**Exercise prompt**
Every line of the listing that follows must be written out unchanged.

───── Input for this task

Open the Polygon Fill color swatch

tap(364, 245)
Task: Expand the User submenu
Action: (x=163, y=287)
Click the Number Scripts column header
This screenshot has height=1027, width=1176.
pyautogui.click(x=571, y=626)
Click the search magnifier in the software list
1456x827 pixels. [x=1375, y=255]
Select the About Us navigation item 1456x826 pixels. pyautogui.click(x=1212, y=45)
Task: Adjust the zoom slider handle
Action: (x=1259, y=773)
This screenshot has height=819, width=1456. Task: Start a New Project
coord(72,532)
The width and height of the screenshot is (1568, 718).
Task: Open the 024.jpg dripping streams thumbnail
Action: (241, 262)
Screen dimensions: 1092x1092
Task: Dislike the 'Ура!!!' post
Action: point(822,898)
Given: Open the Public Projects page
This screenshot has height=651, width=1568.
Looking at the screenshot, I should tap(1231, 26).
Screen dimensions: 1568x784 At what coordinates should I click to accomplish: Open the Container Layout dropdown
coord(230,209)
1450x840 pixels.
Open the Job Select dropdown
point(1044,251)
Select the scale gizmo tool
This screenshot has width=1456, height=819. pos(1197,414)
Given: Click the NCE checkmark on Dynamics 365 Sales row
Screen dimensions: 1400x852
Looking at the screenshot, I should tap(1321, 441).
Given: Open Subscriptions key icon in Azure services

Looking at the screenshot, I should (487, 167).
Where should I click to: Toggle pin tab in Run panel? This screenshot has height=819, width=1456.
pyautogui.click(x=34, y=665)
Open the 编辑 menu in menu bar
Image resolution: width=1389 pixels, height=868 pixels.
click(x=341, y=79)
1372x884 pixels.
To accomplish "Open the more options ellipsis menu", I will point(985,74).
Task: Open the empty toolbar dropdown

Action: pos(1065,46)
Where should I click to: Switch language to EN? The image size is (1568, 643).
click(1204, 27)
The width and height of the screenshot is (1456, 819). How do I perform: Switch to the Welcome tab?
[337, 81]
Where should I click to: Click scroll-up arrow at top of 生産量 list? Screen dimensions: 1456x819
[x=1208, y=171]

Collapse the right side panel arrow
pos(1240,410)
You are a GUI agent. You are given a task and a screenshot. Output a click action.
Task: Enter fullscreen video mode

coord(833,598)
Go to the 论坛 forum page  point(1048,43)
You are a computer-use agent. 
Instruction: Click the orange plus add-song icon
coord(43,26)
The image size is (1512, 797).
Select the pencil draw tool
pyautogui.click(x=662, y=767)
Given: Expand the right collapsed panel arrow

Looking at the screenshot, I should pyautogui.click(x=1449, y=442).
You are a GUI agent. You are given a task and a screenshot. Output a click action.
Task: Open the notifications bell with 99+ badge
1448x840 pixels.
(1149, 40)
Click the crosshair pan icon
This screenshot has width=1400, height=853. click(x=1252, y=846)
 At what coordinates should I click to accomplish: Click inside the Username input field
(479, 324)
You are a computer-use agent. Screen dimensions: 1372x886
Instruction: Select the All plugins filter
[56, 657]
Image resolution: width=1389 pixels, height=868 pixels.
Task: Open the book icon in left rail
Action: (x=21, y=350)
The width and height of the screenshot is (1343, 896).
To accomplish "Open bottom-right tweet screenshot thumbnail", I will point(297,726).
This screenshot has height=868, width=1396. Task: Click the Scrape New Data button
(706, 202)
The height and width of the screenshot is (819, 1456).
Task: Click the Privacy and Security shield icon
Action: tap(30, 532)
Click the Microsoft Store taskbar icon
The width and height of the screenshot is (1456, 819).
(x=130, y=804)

──────────

**Solved problem**
Open the Polygon Fill color swatch

tap(364, 245)
Task: Expand the User submenu
Action: (x=163, y=287)
Click the Number Scripts column header
This screenshot has height=1027, width=1176.
pyautogui.click(x=571, y=626)
Click the search magnifier in the software list
1456x827 pixels. [x=1375, y=255]
Select the About Us navigation item 1456x826 pixels. pyautogui.click(x=1212, y=45)
Task: Adjust the zoom slider handle
Action: (x=1259, y=773)
This screenshot has height=819, width=1456. Task: Start a New Project
coord(72,532)
The width and height of the screenshot is (1568, 718).
Task: Open the 024.jpg dripping streams thumbnail
Action: (241, 262)
Screen dimensions: 1092x1092
Task: Dislike the 'Ура!!!' post
Action: point(822,898)
Given: Open the Public Projects page
This screenshot has height=651, width=1568.
Looking at the screenshot, I should tap(1231, 26).
Screen dimensions: 1568x784 At what coordinates should I click to accomplish: Open the Container Layout dropdown
coord(230,209)
1450x840 pixels.
Open the Job Select dropdown
point(1044,251)
Select the scale gizmo tool
This screenshot has width=1456, height=819. pos(1197,414)
Given: Click the NCE checkmark on Dynamics 365 Sales row
Screen dimensions: 1400x852
Looking at the screenshot, I should tap(1321, 441).
Given: Open Subscriptions key icon in Azure services

Looking at the screenshot, I should (487, 167).
Where should I click to: Toggle pin tab in Run panel? This screenshot has height=819, width=1456.
pyautogui.click(x=34, y=665)
Open the 编辑 menu in menu bar
Image resolution: width=1389 pixels, height=868 pixels.
click(x=341, y=79)
1372x884 pixels.
To accomplish "Open the more options ellipsis menu", I will point(985,74).
Task: Open the empty toolbar dropdown

Action: pos(1065,46)
Where should I click to: Switch language to EN? The image size is (1568, 643).
click(1204, 27)
The width and height of the screenshot is (1456, 819). How do I perform: Switch to the Welcome tab?
[337, 81]
Where should I click to: Click scroll-up arrow at top of 生産量 list? Screen dimensions: 1456x819
[x=1208, y=171]

Collapse the right side panel arrow
pos(1240,410)
You are a GUI agent. You are given a task and a screenshot. Output a click action.
Task: Enter fullscreen video mode

coord(833,598)
Go to the 论坛 forum page  point(1048,43)
You are a computer-use agent. 
Instruction: Click the orange plus add-song icon
coord(43,26)
The image size is (1512, 797).
Select the pencil draw tool
pyautogui.click(x=662, y=767)
Given: Expand the right collapsed panel arrow

Looking at the screenshot, I should pyautogui.click(x=1449, y=442).
You are a GUI agent. You are given a task and a screenshot. Output a click action.
Task: Open the notifications bell with 99+ badge
1448x840 pixels.
(1149, 40)
Click the crosshair pan icon
This screenshot has width=1400, height=853. click(x=1252, y=846)
 At what coordinates should I click to accomplish: Click inside the Username input field
(479, 324)
You are a computer-use agent. Screen dimensions: 1372x886
Instruction: Select the All plugins filter
[56, 657]
Image resolution: width=1389 pixels, height=868 pixels.
Task: Open the book icon in left rail
Action: (x=21, y=350)
The width and height of the screenshot is (1343, 896).
To accomplish "Open bottom-right tweet screenshot thumbnail", I will point(297,726).
This screenshot has height=868, width=1396. Task: Click the Scrape New Data button
(706, 202)
The height and width of the screenshot is (819, 1456).
Task: Click the Privacy and Security shield icon
Action: tap(30, 532)
Click the Microsoft Store taskbar icon
The width and height of the screenshot is (1456, 819).
(x=130, y=804)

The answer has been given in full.